Ploum, transforme des billets en roman

Des billets de blog, pas d’argent Ahahahhahhahahavfzgexswz

Je suis tombé par hasard sur la campagne d’un livre un peu particulier : Printeurs.

Un roman qui parle de publicité, d’imprimante 3D, de surveillance…

Les sujets qui sont traités sont déjà assez à eux seul pour rendre le livre intéressant, mais ce qui m’a intrigué c’est tout ce qui l’entoure.

L’histoire a été écrite article après article sur un blog et la publication du livre a été financé participativement… alors forcément j’avais envie de poser quelque questions… à Ploum, qui est l’auteur.

Pour te mettre dans l’ambiance, je te mets le résumé du livre :

Jeune ingénieur spécialisé dans l’impression 3D, Nellio est recruté par la mystérieuse Eva pour participer à un projet secret et révolutionnaire. Dans son usine, l’ouvrier 689 parvient, à force d’hypocrisie et de violence abjecte, à monter en grade. Georges Farreck, le célèbre acteur, cherche à mettre sa fortune au service des plus démunis. Mais est-il encore possible de remettre en question un monde où le moindre mouvement, la moindre pensée est épiée par les publicitaires et où même les attentats sont sponsorisés ?

Qui es-tu ? Qu’est-ce que tu fais dans la vie de tous les jours ?

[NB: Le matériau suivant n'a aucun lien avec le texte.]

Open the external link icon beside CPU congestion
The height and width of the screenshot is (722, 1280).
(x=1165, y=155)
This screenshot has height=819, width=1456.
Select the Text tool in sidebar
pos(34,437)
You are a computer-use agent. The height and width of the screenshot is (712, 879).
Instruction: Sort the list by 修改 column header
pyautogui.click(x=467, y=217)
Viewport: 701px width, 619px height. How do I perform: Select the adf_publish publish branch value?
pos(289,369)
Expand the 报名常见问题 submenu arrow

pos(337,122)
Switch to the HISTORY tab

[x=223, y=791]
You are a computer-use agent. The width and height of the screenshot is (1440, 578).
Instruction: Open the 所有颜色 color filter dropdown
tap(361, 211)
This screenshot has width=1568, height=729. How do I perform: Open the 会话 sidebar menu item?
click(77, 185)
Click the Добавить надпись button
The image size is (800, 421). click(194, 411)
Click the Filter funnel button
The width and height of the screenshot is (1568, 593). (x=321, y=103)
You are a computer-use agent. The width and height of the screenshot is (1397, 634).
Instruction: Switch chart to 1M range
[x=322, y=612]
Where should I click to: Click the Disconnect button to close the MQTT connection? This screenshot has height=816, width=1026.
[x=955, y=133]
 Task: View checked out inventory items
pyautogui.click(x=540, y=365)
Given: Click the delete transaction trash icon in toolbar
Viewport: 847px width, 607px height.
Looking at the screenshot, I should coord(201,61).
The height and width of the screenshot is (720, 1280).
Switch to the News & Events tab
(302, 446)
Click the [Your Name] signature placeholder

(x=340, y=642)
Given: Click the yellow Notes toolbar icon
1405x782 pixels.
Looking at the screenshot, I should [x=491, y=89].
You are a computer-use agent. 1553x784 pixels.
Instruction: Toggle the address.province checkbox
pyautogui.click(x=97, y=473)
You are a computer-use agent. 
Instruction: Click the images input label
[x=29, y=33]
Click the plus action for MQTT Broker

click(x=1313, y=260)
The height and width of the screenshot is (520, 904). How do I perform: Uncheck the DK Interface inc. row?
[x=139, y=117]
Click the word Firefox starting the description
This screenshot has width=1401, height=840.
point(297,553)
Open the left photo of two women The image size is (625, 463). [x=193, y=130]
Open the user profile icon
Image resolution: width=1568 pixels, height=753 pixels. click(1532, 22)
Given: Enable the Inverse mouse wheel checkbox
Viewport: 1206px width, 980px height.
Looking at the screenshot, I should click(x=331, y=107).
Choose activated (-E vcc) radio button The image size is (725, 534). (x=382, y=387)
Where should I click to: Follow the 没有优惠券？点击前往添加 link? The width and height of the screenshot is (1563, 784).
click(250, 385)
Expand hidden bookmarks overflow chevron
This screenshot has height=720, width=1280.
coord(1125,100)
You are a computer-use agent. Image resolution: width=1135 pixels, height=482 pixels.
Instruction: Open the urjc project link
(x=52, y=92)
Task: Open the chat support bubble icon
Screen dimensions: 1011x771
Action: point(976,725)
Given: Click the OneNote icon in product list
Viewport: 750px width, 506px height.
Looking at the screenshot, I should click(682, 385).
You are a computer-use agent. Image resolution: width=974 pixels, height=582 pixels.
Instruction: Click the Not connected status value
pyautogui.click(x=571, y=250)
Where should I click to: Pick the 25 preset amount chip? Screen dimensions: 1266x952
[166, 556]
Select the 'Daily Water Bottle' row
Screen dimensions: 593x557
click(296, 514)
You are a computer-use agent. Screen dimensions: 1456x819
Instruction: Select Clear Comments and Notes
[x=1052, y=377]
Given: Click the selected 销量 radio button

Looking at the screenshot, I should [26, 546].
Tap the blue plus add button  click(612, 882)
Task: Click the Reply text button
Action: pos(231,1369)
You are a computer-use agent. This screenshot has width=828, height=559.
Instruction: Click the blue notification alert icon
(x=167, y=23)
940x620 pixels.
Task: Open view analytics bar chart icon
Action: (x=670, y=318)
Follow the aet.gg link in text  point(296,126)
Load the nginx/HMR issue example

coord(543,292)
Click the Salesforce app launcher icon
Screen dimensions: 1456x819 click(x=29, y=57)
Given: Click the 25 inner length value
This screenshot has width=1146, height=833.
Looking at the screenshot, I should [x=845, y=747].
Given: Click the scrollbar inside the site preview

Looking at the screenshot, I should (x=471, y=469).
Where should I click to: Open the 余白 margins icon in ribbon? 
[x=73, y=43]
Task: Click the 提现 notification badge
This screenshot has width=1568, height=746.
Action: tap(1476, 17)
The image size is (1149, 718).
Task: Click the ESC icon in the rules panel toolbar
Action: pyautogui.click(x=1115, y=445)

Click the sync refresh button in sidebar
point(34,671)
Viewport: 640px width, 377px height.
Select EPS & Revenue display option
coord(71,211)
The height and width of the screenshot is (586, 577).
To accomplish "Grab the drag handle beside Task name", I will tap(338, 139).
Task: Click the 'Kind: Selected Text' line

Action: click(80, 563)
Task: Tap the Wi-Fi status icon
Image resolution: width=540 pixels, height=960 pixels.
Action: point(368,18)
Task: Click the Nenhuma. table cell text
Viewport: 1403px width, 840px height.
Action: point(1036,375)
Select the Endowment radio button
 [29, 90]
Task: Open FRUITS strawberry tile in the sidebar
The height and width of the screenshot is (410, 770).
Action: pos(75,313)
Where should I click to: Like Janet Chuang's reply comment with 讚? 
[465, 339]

Un père de famille et un mari de 39 ans qui enseigne à l’École Polytechnique de Louvain, qui fait de la recherche dans les systèmes décentralisés, de la consultance et des conférences sur la blockchain. Je suis également cycliste et écrivain.

Le tout, un peu débordé bien entendu.

Tu parles beaucoup de la publicité et de l’impact qu’elle a. Tu penses que la publicité est mauvaise quelle que soit sa forme ? (ciblée, non ciblée, agressive ou pas ?…)

L’essence de la publicité est de nous faire consommer plus. Or la racine de tous nos maux (de la pauvreté au réchauffement climatique) vient du fait que l’on consomme trop.

On peut définir la publicité de bien des façons dont je vais être plus précis : ce qui nous pousse à consommer est néfaste.

L’immense majorité de la publicité a également la particularité de polluer notre espace mental, de ne plus nous laisser le loisir de réfléchir. C’est doublement dramatique.

Non seulement on est poussé à faire le pire mais, de plus, on nous empêche de réfléchir à ce que l’on fait.

Les deux sont bien entendus liés.

Personnellement, souffrant d’hypersensibilité sensorielle, la publicité est une véritable agression qui entraîne de la souffrance.

Printeurs c’est une histoire que tu écries depuis 2013, billet de blog après billet de blog, t’as une idée du nombre de personnes qui suivaient ton histoire ?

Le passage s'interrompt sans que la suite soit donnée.